» **Exercise instructions**
Write out every line of the material below as a numbered list, skipping blank lines and leaving out the pictures.

» **Entries provided**
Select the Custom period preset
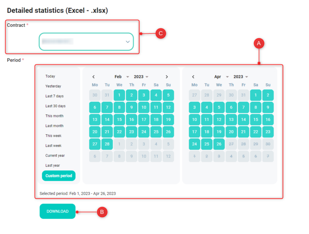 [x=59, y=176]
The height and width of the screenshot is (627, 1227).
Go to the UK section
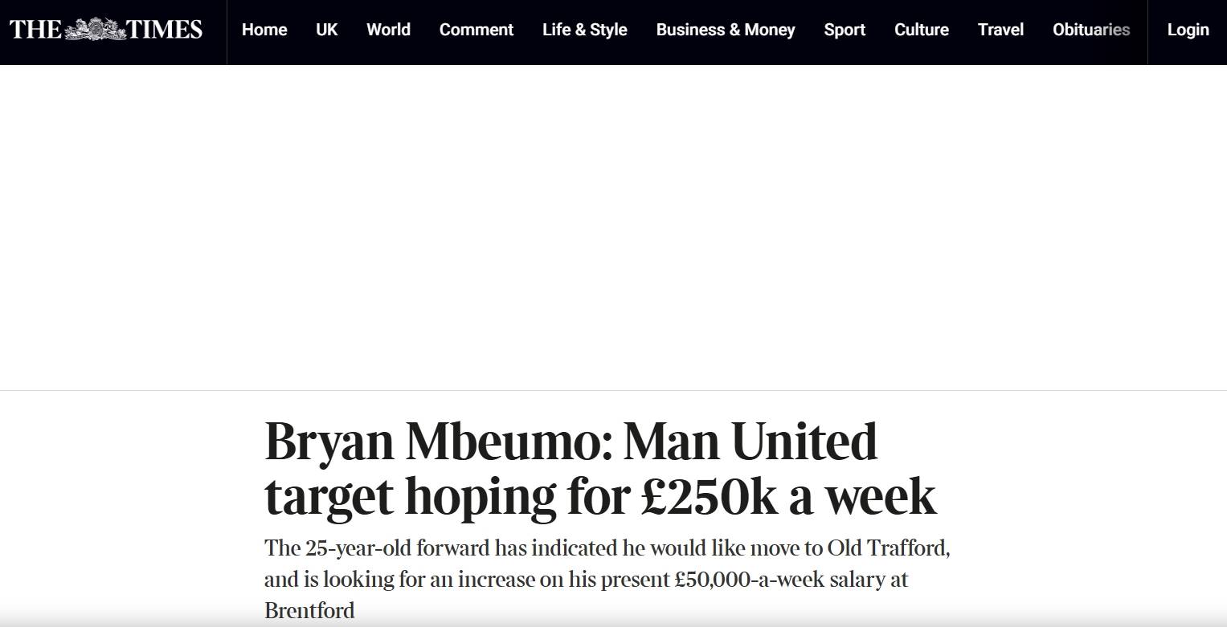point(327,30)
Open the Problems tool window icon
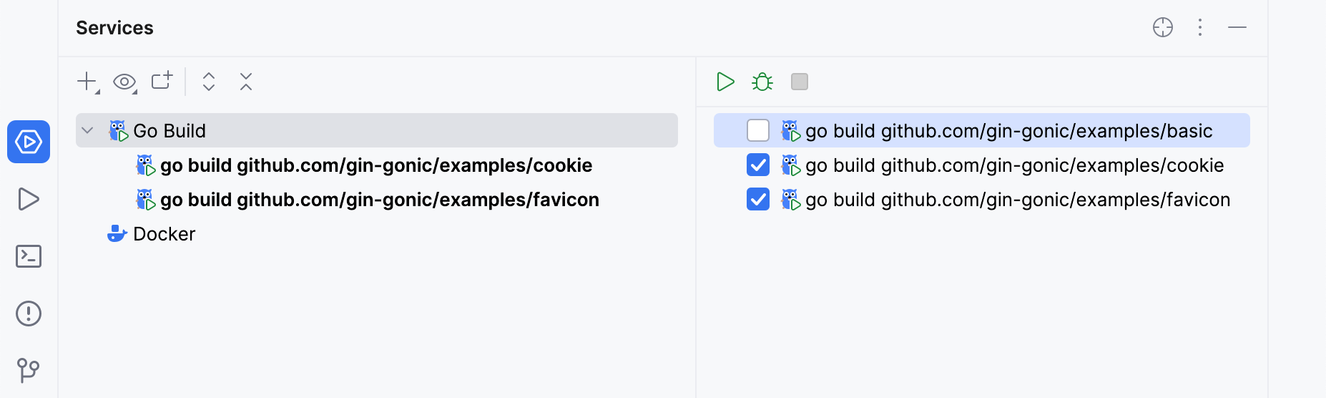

» **Solved problem**
1. Select the Custom period preset
2.  [x=59, y=176]
3. The height and width of the screenshot is (627, 1227).
4. Go to the UK section
5. point(327,30)
6. Open the Problems tool window icon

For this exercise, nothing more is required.